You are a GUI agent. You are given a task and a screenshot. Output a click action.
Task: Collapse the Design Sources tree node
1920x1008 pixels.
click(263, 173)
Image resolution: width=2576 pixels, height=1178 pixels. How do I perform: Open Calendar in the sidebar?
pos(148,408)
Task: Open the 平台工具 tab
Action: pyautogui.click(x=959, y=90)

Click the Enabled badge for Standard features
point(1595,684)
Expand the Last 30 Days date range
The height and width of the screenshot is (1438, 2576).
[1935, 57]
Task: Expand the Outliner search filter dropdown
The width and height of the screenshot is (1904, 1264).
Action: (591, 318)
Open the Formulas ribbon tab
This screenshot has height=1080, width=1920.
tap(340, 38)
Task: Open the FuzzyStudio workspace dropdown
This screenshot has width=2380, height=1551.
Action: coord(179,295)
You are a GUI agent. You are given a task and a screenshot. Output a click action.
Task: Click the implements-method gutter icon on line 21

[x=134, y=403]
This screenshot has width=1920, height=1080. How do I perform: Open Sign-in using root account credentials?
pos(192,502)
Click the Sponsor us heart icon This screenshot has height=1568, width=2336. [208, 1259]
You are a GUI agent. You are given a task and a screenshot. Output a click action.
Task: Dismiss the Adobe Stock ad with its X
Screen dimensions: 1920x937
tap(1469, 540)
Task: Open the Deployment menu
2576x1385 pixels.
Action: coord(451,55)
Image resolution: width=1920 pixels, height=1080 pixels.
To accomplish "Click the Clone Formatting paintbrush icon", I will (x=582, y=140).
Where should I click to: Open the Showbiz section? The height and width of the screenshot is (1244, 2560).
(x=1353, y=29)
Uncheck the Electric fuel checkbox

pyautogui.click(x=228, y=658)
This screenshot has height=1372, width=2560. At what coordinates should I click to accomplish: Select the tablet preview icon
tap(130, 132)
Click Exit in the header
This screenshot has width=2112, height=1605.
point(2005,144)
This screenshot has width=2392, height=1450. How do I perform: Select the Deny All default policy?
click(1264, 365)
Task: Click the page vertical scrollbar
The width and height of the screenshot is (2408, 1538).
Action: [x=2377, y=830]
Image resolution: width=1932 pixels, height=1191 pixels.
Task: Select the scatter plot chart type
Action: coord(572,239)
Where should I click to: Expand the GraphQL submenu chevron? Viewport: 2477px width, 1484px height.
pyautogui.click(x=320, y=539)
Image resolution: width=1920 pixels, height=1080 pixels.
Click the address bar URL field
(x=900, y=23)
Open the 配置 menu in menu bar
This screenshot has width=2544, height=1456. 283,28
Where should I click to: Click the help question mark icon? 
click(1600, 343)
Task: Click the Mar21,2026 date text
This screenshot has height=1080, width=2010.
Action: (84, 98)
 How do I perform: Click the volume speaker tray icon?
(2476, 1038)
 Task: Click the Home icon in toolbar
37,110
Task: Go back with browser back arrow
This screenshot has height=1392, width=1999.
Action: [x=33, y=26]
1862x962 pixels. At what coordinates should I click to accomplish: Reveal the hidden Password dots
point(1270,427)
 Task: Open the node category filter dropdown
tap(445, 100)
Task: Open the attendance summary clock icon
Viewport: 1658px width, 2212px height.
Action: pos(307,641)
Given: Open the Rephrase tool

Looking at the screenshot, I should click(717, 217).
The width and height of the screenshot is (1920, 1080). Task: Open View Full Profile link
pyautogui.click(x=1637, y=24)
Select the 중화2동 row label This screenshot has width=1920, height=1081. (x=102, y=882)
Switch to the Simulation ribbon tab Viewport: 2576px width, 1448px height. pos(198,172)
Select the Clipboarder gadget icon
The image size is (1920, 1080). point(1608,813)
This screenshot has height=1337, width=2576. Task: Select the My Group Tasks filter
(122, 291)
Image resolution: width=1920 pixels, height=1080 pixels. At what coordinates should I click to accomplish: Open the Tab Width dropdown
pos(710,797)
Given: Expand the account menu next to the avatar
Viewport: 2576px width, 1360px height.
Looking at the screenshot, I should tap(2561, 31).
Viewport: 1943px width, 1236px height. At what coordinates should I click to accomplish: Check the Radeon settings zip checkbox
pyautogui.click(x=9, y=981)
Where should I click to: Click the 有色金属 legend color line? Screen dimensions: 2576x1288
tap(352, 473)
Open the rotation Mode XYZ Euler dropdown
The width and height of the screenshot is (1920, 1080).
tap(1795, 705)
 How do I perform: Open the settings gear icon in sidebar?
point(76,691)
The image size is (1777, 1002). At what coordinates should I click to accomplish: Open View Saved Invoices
========
» **Instructions for the task**
Reprint the entries above in full, exactly as they are.

» **Response to this task**
You are a GUI agent. You are given a task and a screenshot. Output a click action.
Task: Collapse the Design Sources tree node
1920x1008 pixels.
click(263, 173)
Image resolution: width=2576 pixels, height=1178 pixels. How do I perform: Open Calendar in the sidebar?
pos(148,408)
Task: Open the 平台工具 tab
Action: pyautogui.click(x=959, y=90)

Click the Enabled badge for Standard features
point(1595,684)
Expand the Last 30 Days date range
The height and width of the screenshot is (1438, 2576).
[1935, 57]
Task: Expand the Outliner search filter dropdown
The width and height of the screenshot is (1904, 1264).
Action: (591, 318)
Open the Formulas ribbon tab
This screenshot has height=1080, width=1920.
tap(340, 38)
Task: Open the FuzzyStudio workspace dropdown
This screenshot has width=2380, height=1551.
Action: coord(179,295)
You are a GUI agent. You are given a task and a screenshot. Output a click action.
Task: Click the implements-method gutter icon on line 21

[x=134, y=403]
This screenshot has width=1920, height=1080. How do I perform: Open Sign-in using root account credentials?
pos(192,502)
Click the Sponsor us heart icon This screenshot has height=1568, width=2336. [208, 1259]
You are a GUI agent. You are given a task and a screenshot. Output a click action.
Task: Dismiss the Adobe Stock ad with its X
Screen dimensions: 1920x937
tap(1469, 540)
Task: Open the Deployment menu
2576x1385 pixels.
Action: coord(451,55)
Image resolution: width=1920 pixels, height=1080 pixels.
To accomplish "Click the Clone Formatting paintbrush icon", I will (x=582, y=140).
Where should I click to: Open the Showbiz section? The height and width of the screenshot is (1244, 2560).
(x=1353, y=29)
Uncheck the Electric fuel checkbox

pyautogui.click(x=228, y=658)
This screenshot has height=1372, width=2560. At what coordinates should I click to accomplish: Select the tablet preview icon
tap(130, 132)
Click Exit in the header
This screenshot has width=2112, height=1605.
point(2005,144)
This screenshot has width=2392, height=1450. How do I perform: Select the Deny All default policy?
click(1264, 365)
Task: Click the page vertical scrollbar
The width and height of the screenshot is (2408, 1538).
Action: [x=2377, y=830]
Image resolution: width=1932 pixels, height=1191 pixels.
Task: Select the scatter plot chart type
Action: coord(572,239)
Where should I click to: Expand the GraphQL submenu chevron? Viewport: 2477px width, 1484px height.
pyautogui.click(x=320, y=539)
Image resolution: width=1920 pixels, height=1080 pixels.
Click the address bar URL field
(x=900, y=23)
Open the 配置 menu in menu bar
This screenshot has width=2544, height=1456. 283,28
Where should I click to: Click the help question mark icon? 
click(1600, 343)
Task: Click the Mar21,2026 date text
This screenshot has height=1080, width=2010.
Action: (84, 98)
 How do I perform: Click the volume speaker tray icon?
(2476, 1038)
 Task: Click the Home icon in toolbar
37,110
Task: Go back with browser back arrow
This screenshot has height=1392, width=1999.
Action: [x=33, y=26]
1862x962 pixels. At what coordinates should I click to accomplish: Reveal the hidden Password dots
point(1270,427)
 Task: Open the node category filter dropdown
tap(445, 100)
Task: Open the attendance summary clock icon
Viewport: 1658px width, 2212px height.
Action: pos(307,641)
Given: Open the Rephrase tool

Looking at the screenshot, I should click(717, 217).
The width and height of the screenshot is (1920, 1080). Task: Open View Full Profile link
pyautogui.click(x=1637, y=24)
Select the 중화2동 row label This screenshot has width=1920, height=1081. (x=102, y=882)
Switch to the Simulation ribbon tab Viewport: 2576px width, 1448px height. pos(198,172)
Select the Clipboarder gadget icon
The image size is (1920, 1080). point(1608,813)
This screenshot has height=1337, width=2576. Task: Select the My Group Tasks filter
(122, 291)
Image resolution: width=1920 pixels, height=1080 pixels. At what coordinates should I click to accomplish: Open the Tab Width dropdown
pos(710,797)
Given: Expand the account menu next to the avatar
Viewport: 2576px width, 1360px height.
Looking at the screenshot, I should tap(2561, 31).
Viewport: 1943px width, 1236px height. At what coordinates should I click to accomplish: Check the Radeon settings zip checkbox
pyautogui.click(x=9, y=981)
Where should I click to: Click the 有色金属 legend color line? Screen dimensions: 2576x1288
tap(352, 473)
Open the rotation Mode XYZ Euler dropdown
The width and height of the screenshot is (1920, 1080).
tap(1795, 705)
 How do I perform: Open the settings gear icon in sidebar?
point(76,691)
The image size is (1777, 1002). At what coordinates should I click to accomplish: Open View Saved Invoices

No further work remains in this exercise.